● Work required
Which lines run from the one containing "Massimo Falcioni (72, 390)" through the end of the entries? Restate them word for word, and only those.

(Saved entries)
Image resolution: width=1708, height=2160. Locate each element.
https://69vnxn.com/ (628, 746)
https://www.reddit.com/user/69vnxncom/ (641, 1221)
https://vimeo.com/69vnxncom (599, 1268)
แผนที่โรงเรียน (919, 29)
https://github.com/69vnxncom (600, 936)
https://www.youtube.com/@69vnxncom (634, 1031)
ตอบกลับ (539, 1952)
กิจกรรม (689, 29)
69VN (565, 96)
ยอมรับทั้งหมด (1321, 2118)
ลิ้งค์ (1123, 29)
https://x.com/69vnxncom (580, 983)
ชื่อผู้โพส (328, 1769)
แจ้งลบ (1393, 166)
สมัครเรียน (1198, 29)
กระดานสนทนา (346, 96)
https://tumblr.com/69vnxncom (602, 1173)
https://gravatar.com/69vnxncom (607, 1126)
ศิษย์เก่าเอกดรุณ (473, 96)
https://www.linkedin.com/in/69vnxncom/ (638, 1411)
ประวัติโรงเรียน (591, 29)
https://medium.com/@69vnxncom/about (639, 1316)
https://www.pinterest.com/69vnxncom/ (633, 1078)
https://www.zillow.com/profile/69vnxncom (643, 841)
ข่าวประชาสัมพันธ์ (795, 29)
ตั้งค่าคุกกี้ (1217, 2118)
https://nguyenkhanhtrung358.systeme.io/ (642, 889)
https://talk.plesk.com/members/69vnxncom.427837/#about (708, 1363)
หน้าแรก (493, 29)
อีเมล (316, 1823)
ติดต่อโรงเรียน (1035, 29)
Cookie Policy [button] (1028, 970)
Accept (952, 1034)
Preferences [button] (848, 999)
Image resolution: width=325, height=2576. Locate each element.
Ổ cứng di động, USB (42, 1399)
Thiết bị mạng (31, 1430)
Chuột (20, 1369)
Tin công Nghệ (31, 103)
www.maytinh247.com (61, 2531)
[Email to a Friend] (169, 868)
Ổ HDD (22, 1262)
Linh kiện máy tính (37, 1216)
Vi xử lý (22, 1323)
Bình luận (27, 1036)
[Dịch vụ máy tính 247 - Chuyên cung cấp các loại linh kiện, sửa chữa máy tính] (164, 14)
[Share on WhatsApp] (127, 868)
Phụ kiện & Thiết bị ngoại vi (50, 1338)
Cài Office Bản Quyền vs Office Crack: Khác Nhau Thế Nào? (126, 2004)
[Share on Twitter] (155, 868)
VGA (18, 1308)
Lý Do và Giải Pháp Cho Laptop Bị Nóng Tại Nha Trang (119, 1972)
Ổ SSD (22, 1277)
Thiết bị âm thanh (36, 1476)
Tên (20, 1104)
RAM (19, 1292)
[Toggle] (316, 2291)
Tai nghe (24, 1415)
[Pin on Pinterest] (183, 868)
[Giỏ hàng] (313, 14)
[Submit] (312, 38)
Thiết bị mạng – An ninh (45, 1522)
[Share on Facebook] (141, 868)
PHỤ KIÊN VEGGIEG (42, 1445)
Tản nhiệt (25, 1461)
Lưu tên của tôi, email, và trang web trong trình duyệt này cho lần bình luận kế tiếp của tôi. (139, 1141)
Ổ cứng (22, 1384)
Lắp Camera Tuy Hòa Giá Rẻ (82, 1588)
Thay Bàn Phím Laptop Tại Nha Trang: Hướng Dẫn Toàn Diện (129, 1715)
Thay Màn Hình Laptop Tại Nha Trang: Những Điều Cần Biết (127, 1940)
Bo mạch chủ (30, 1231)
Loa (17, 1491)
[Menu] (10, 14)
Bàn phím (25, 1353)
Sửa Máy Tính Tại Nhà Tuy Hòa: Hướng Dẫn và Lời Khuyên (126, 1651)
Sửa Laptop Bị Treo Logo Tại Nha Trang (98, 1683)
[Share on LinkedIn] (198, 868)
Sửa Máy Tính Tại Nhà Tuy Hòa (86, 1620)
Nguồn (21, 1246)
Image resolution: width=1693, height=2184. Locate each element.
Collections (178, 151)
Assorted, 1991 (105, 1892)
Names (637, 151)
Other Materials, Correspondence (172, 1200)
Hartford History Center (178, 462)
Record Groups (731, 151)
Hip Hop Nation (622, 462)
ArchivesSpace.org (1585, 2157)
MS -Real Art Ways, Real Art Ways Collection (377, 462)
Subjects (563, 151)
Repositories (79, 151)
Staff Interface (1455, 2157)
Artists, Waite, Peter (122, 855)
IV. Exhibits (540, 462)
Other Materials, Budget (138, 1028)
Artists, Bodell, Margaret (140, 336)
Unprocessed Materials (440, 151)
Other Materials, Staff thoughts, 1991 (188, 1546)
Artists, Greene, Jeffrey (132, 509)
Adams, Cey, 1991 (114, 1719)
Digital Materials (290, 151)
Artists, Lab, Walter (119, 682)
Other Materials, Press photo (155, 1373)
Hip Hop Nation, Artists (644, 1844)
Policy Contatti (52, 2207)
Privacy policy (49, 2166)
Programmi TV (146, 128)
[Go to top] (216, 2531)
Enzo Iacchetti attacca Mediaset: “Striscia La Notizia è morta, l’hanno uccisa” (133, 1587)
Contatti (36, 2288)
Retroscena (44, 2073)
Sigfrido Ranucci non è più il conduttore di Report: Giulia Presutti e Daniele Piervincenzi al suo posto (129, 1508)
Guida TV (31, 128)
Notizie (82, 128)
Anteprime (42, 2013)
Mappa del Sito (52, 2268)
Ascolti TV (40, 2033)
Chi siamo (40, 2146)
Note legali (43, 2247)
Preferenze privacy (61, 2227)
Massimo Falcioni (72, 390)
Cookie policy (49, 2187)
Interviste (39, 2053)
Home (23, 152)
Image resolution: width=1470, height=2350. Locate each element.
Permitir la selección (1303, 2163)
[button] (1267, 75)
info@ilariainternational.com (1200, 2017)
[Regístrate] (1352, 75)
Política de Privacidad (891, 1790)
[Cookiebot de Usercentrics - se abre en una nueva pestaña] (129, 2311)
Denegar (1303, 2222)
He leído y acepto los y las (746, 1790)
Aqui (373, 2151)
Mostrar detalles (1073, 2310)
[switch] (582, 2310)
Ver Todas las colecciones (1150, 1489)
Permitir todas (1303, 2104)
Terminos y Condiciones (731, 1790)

● Exercise response
Massimo Falcioni (72, 390)
Cookie policy (49, 2187)
Interviste (39, 2053)
Home (23, 152)
Image resolution: width=1470, height=2350. Locate each element.
Permitir la selección (1303, 2163)
[button] (1267, 75)
info@ilariainternational.com (1200, 2017)
[Regístrate] (1352, 75)
Política de Privacidad (891, 1790)
[Cookiebot de Usercentrics - se abre en una nueva pestaña] (129, 2311)
Denegar (1303, 2222)
He leído y acepto los y las (746, 1790)
Aqui (373, 2151)
Mostrar detalles (1073, 2310)
[switch] (582, 2310)
Ver Todas las colecciones (1150, 1489)
Permitir todas (1303, 2104)
Terminos y Condiciones (731, 1790)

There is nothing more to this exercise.